# Pros and Cons of the Train Brands



## Chainsaw (Oct 19, 2013)

New to the hobby, so I am hoping to limit my mistakes by learning from your experiences. What do you think are the pros and cons of the major model train brands available today? Think price, initial quality, durability, ease of use for novices, variety of offerings, aftermarket parts support and so on. I just don't have much context as to the difference between Lionel, Athearn, etc and any help would be greatly appreciated. Thanks in advance!


----------



## Southern (Nov 17, 2008)

Hi Chainsaw, Welcome to the Forum. What scale are you going to model? It makes a big difference on all the questions that you asked.


----------



## Chainsaw (Oct 19, 2013)

OK, perfect, thanks Southern. I am already learning something. Probably HO. Looks like the scale I used as a kid, I have a plenty of room and I want something larger, so my son can easily handle it in a few years, when we start using it together (he's two now).


----------



## Southern (Nov 17, 2008)

I model HO. It is the most common. Buy used tyco, Atlas Blue box off of CL Ebay untill he get older. I have a DC Thomas for my three year old grandson. I took him to the NCTM to see the "real" thomas this summer.


----------



## Chainsaw (Oct 19, 2013)

Thanks. Any broader opinion on new equipment manufacturers in case I want something nicer for myself?

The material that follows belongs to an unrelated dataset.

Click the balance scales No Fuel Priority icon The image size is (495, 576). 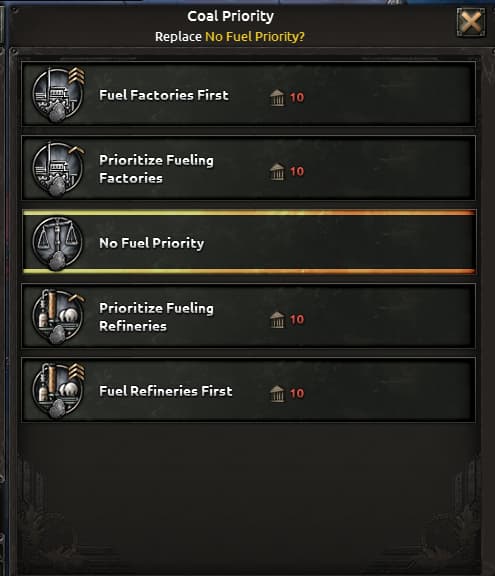point(57,243)
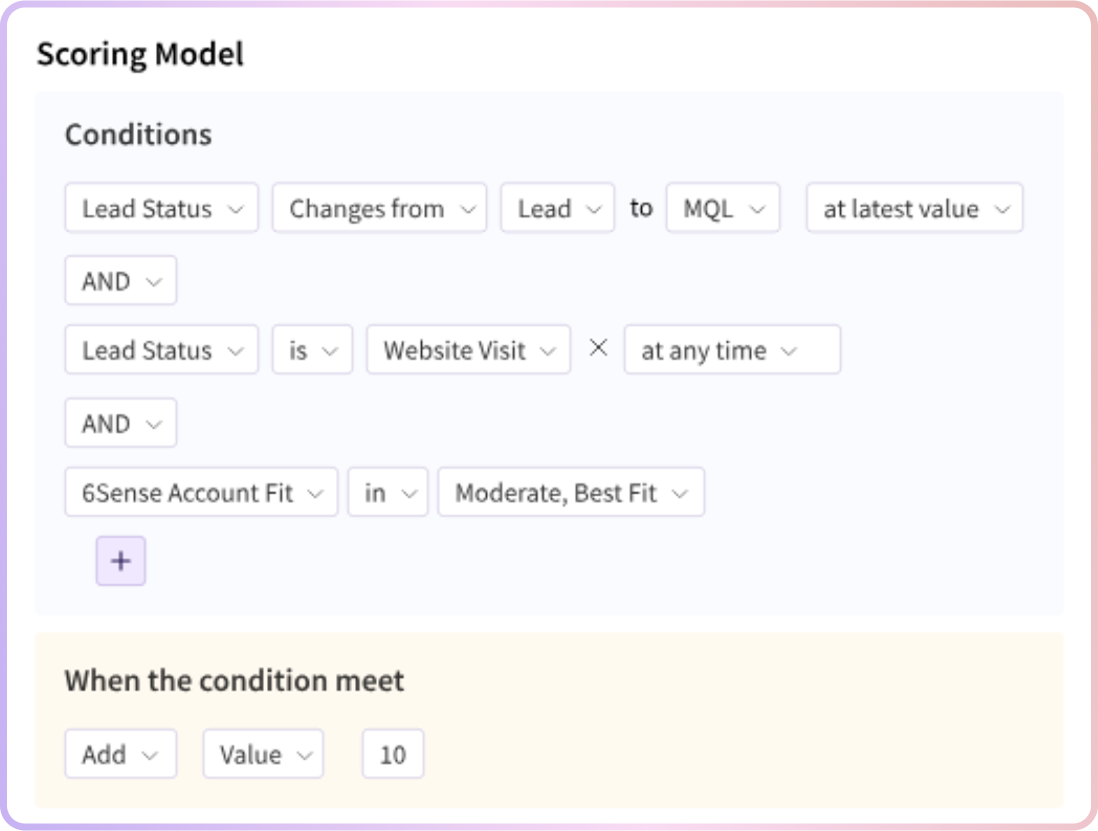Expand the 'is' operator dropdown
The image size is (1098, 831).
312,349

Sounds like a great trip for your son. Can't wait until my boy's old enough.


----------



## blvdbuzzard (Jun 1, 2012)

I have a handful of the older Aethern Blue box's. They run well enough, but lack detail. I have a newer RTR and it runs very well and looks good. I have had good luck with Aethern. Not so with Bachmann, yet my old Spectrum GS4 runs great!! 

If you see something you like. just ask here and they will tell you if it is good or bad.

Buzz.


----------



## Southern (Nov 17, 2008)

Have you started a layout yet?


----------



## Chainsaw (Oct 19, 2013)

Southern said:


> Have you started a layout yet?


Nope. I would like to do something with a mountain, bridge and tunnel, but I'm mostly in brainstorming mode and not actually doing anything for a while, other than maybe buying a cool locomotive to keep me inspired.

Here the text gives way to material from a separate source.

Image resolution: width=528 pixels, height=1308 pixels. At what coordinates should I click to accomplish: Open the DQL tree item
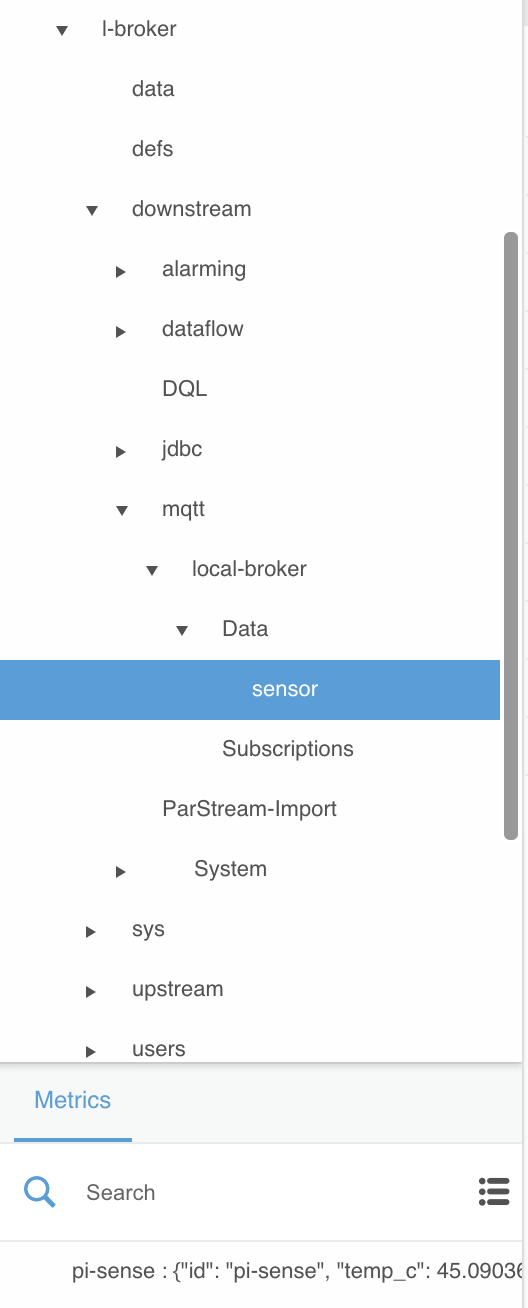pos(185,389)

Should layout affect what equipment I buy?


----------



## BK R (Dec 8, 2012)

Big engines don't like tight curves and I tend to avoid long wagons also, the old 40 footers seem to suit my layout best. I use mainly Athearn wagons and fit steel wheels, this seems to keep my nickle/silver track clean.


----------



## rrgrassi (May 3, 2012)

Yes it does. Modern RR equipment needs larger curve radius. Longer cars and locomotives cannot handle the tight curve radius. 18" radius is considered the "minimum". You also have to lookout for over hang on curves as I have had locomotive stairs hit scenery because I over looked that, or ran a shorter locomotive wit no problems.

The real railroads have the same issues...


----------



## DonR (Oct 18, 2012)

The other guys have posted about quality. I can give testimony about
price. I came across a used Bachmann DCC starter set for about half
the retail. It came with two diesel locos. I have added 5 new Bachmann DCC
locos to the first pair. All bought at 'sale' prices on Amazon. Bachmann is
not considered a top of the line maker, but it has been 100% for 
me. I put my trains to work a lot and have had no difficulty with them.
In addition, Bachmann has a very good warranty and repair program.

So, if you want to get your feet wet with DCC that may be an inexpensive way to
go. When you want to step up to better quality, sound and other DCC 'goodies' your
Bachmann locos will follow along.

Don


----------